Isolation and cultivation of equine corneal keratocytes, fibroblasts and myofibroblasts

Objective  To establish an in vitro model for the investigation of equine corneal wound healing. To accomplish this goal, a protocol to isolate and culture equine corneal keratocytes, fibroblasts and myofibroblasts was developed. Animal material  Equine corneal buttons were aseptically harvested from healthy research horses undergoing humane euthanasia for reasons unrelated to this study. Slit‐lamp biomicroscopy was performed prior to euthanasia by a board‐certified veterinary ophthalmologist to ensure that all samples were harvested from horses free of anterior segment disease.

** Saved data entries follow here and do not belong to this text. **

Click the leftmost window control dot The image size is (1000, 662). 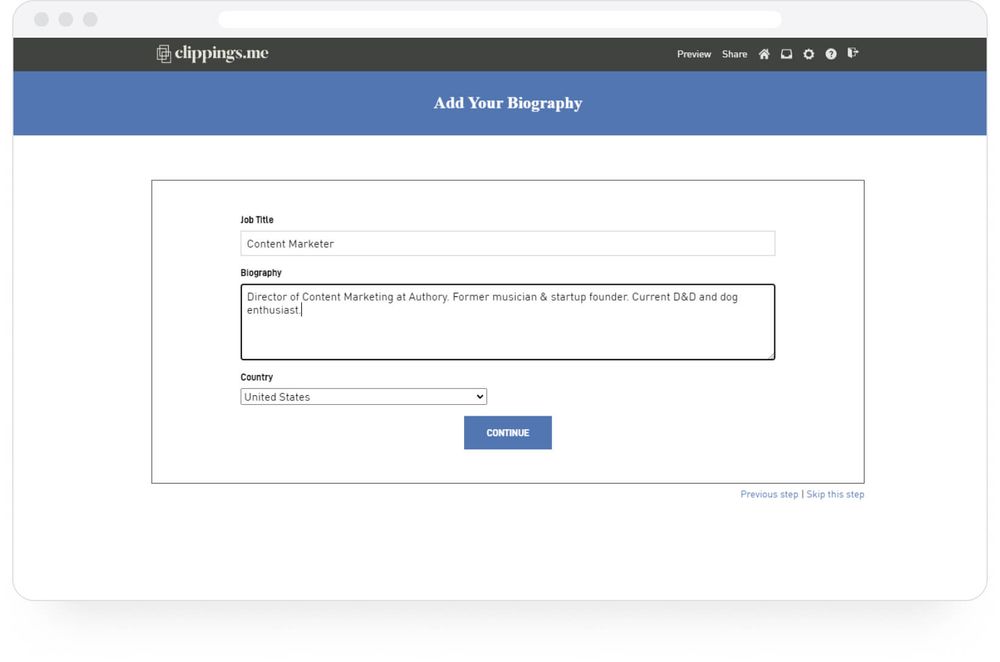click(x=40, y=18)
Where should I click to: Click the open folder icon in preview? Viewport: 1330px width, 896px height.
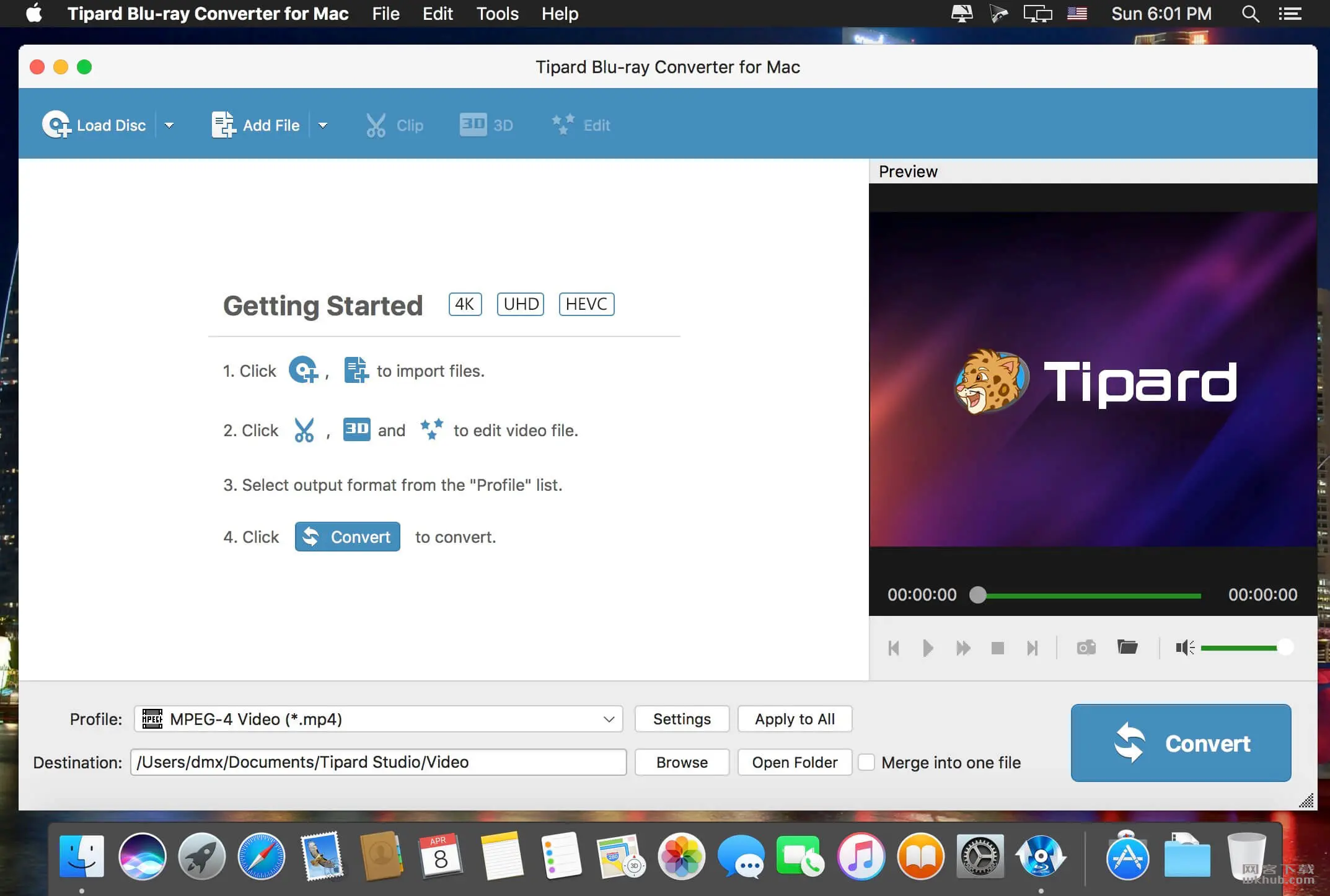tap(1129, 648)
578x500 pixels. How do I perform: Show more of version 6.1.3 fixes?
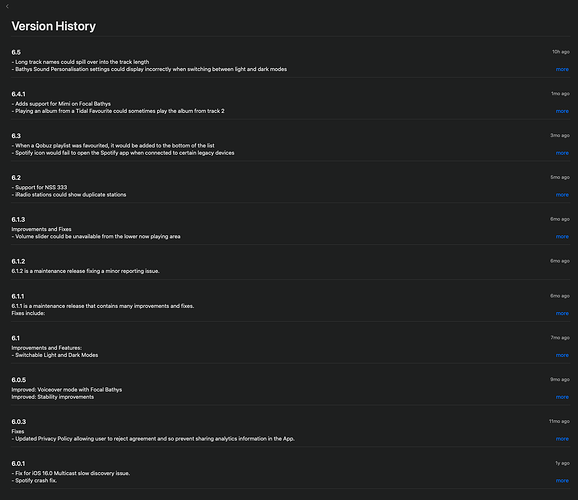pyautogui.click(x=562, y=236)
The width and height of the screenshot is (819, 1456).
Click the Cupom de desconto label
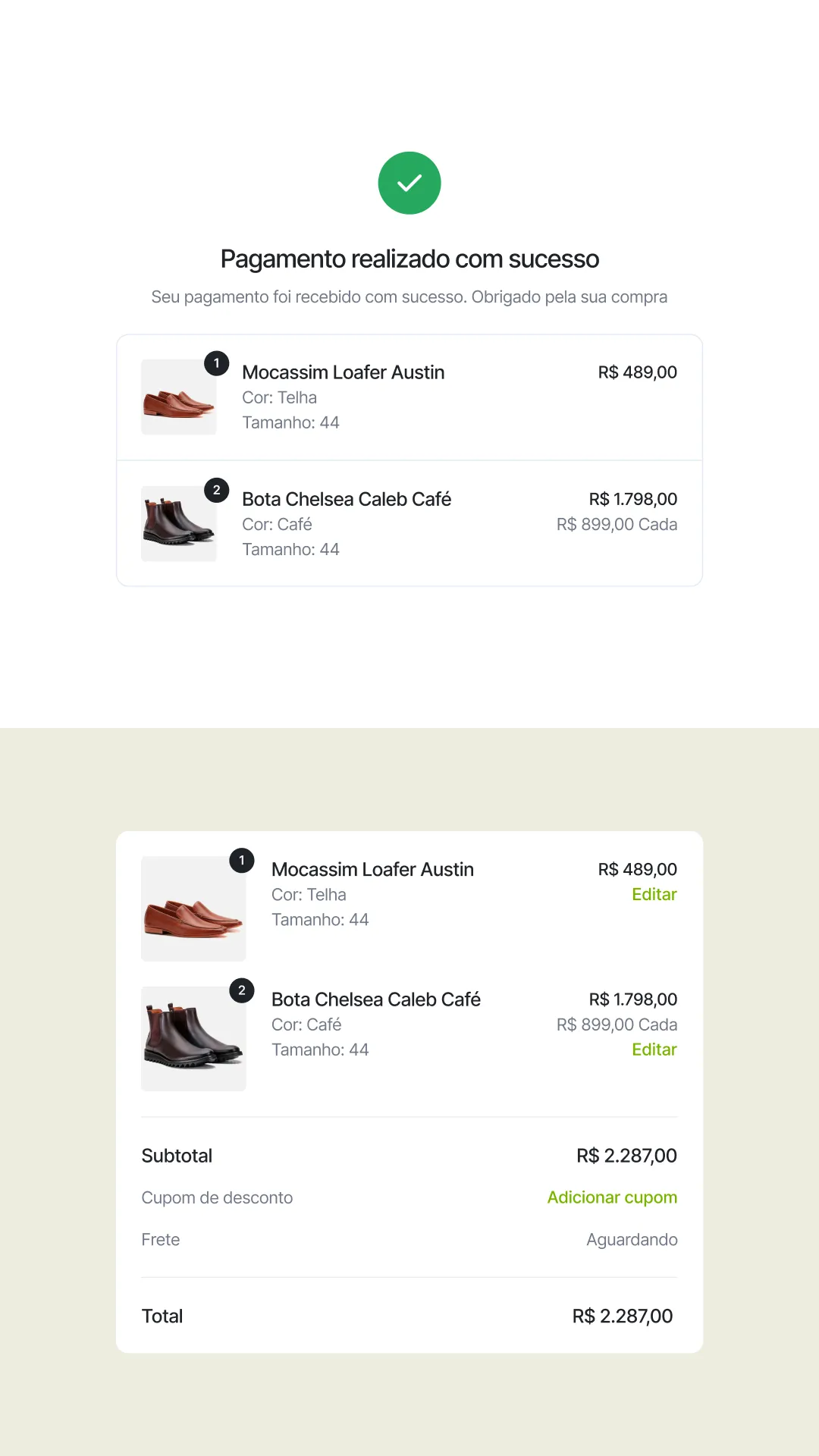tap(217, 1197)
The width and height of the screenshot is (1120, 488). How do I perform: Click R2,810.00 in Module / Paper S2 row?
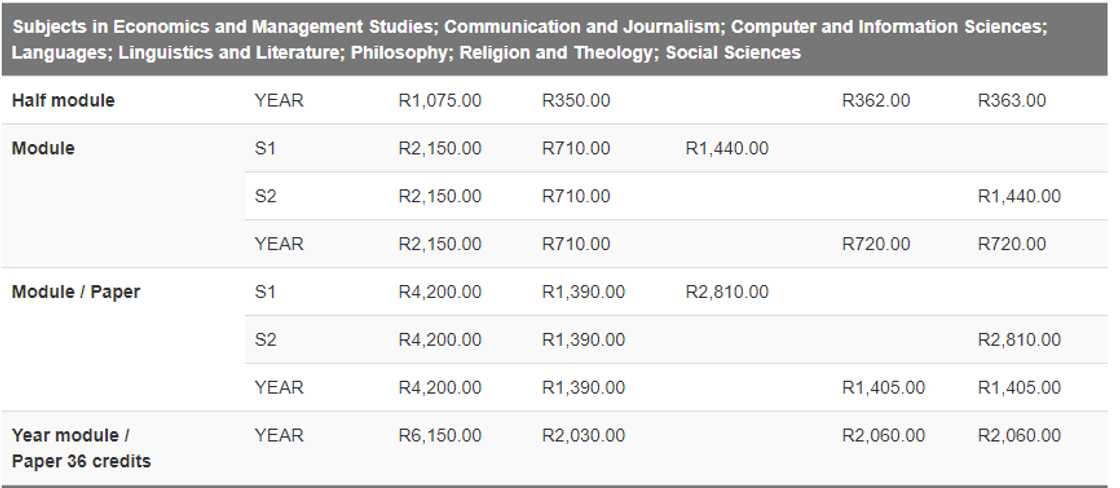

Procedure  Equine corneal stroma was isolated using mechanical techniques and stromal sub‐sections were then cultured. Customized media at different culture conditions was used to promote growth and differentiation of corneal stromal cells into keratocytes, fibroblasts and myofibroblasts. Results  Cell culture techniques were successfully used to establish a method for the isolation and culture of equine corneal keratocytes, fibroblasts and myofibroblasts. Immunohistochemical staining for alpha‐smooth muscle and F‐actin was used to definitively differentiate the three cell types. Conclusion  Equine corneal stromal keratocytes, fibroblasts and myofibroblasts can be predictably isolated and cultured in vitro using this protocol.